The team treats a professional bull rider who is attacked by a bull. The team must determine the causes behind the patients disappearing symptoms and seizures while taking House's advice from outside the hospital as he attends to issues unrelated to the case. Meanwhile, Masters develops a crush on the patient.
A homeless man with a history of drug abuse is admitted to Princeton Plainsboro with burns and scars on his chest. Meanwhile, Cuddy reveals her guilt to Wilson about breaking up with House.
Thirteen has been in prison for the past year, but the real mystery for House is what she did to get there. At the hospital, the team treats a science teacher suffering from severe respiratory illness. Taub tries to get back into the dating scene, but winds up retreating to his old habits.
Masters faces a career crossroads on her last day as a medical student and struggles with the choice to continue on the path to become a surgeon or to accept the rare opportunity to join House’s team officially. Meanwhile, the team treats a 16-year-old girl who inexplicably collapsed days before embarking on an ambitious sailing tour around the globe. Despite the patient's life-changing diagnosis, the patient's family insists on getting her back on the seas in time for her potentially record-breaking launch. But to the team's surprise, including House, Masters makes a bold decision regarding the patient’s treatment.
The team takes on the case of a lottery winner (Donal Logue) suffering from paralysis and multiple types of cancer, and they must figure out if it his new millionaire lifestyle that is making him sick. Meanwhile, Cuddy's mother threatens to sue the hospital over her treatment, and Foreman and Chase make a bet over who is repressing the uglier side of their personality more.

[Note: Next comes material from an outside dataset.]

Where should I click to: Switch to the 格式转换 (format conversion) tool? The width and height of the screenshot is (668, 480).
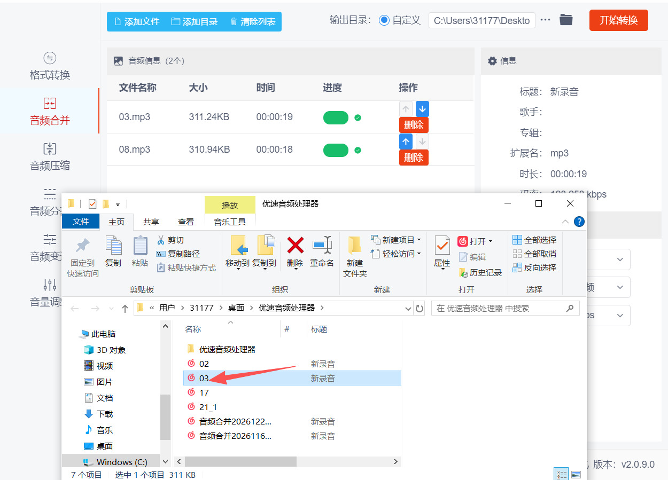click(50, 66)
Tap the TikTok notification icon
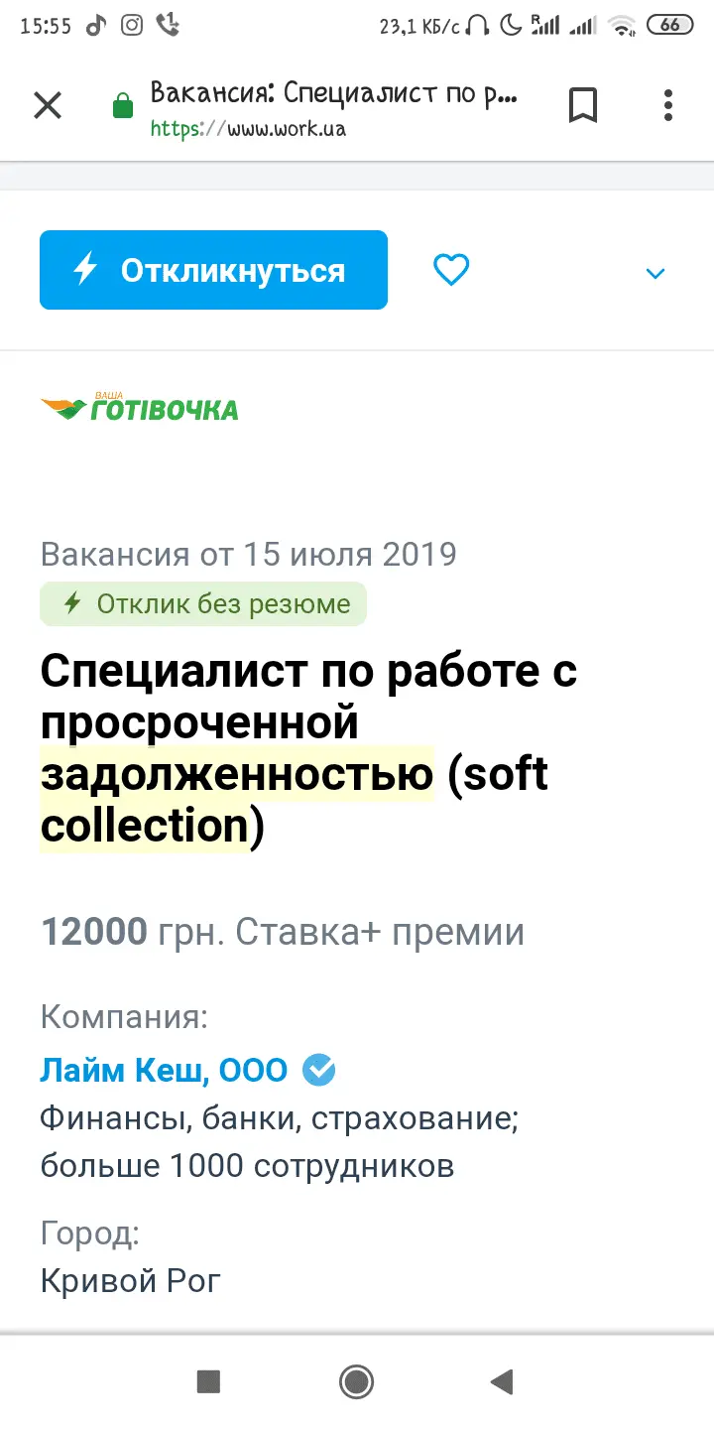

After losing a bet with Wilson over a boxing match, House is convinced that his fighter has an underlying medical condition that cost him the fight. While he tries to prove it, he leaves his team alone to help a bomb scientist who suffered a seizure. Meanwhile, House may be experimenting with a new drug to help his leg pain.
When House discovers that the experimental drug he's been using causes fatal tumors, he decides to attempt to excise them himself. However, he can't complete the surgery and ends up needing Cuddy's help. Meanwhile, Thirteen's friend from prison (Amy Landecker), a relapsed drug user, arrives at her apartment needing medical care after being stabbed. With her friend unwilling to go to the hospital, Thirteen enlists Chase's assistance when the friend loses sensation and movement in her arm. Also, Taub receives some unexpected news that could change his life.
The team treats a performance artist (Shohreh Aghdashloo) who deliberately made herself ill with the aim of turning the diagnostics department into her new masterpiece, as House must decide which of her symptoms are real, and which are self-inflicted. As the case progresses, House vows to make changes in his life, but remains rooted in old habits. After the case is over, House finally deals with his anger over the breakup and lashes out by driving through Cuddy's dining room and escaping to a beach.